Hmm. Why shouldn't the highest usable ProcNumber (that you might call
PROC_NUMBER_MAX, like INT_MAX et all) be (1 << PROC_NUMBER_BITS) - 1,
and wouldn't that imply that MAX_BACKENDS should actually be 1 <<
PROC_NUMBER_BITS and that any valid ProcNumber (a 0-based index)
should be *less than* MAX_BACKENDS (a count)? In other words, doesn't
the current coding arbitrarily prevent the use of one more backend,
the one that has the highest ProcNumber representable in 18 bits? If
I'm right about that I think it is perhaps related to the use of 0 as
an invalid/unset BackendId before the ProcNumber-only redesign.
INVALID_PROC_NUMBER is -1, ie it doesn't eat one of the possible
values in the 18-bit space reserved in various tight corners, since 0
is a valid ProcNumber, unless I'm missing something?

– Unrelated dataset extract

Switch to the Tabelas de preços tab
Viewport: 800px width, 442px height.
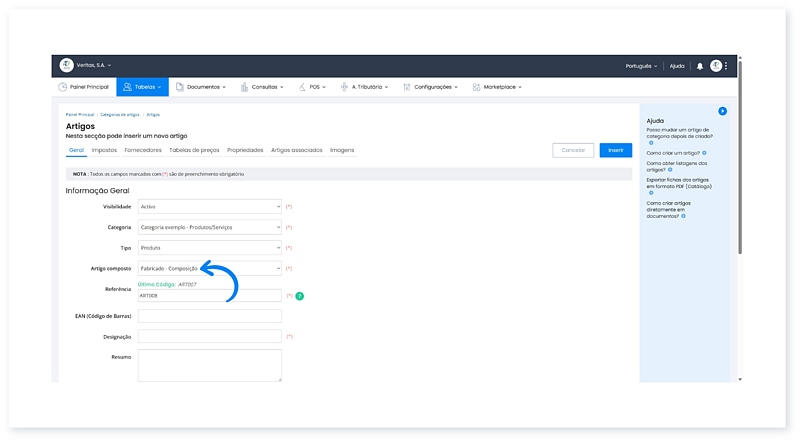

+ * currently realistic configurations. Even if that limitation were removed,
+ * we still could not a) exceed 2^23-1 because inval.c stores the ProcNumber
+ * as a 3-byte signed integer, b) INT_MAX/4 because some places compute
+ * 4*MaxBackends without any overflow check. This is rechecked in the
Should those two constraints have their own assertions?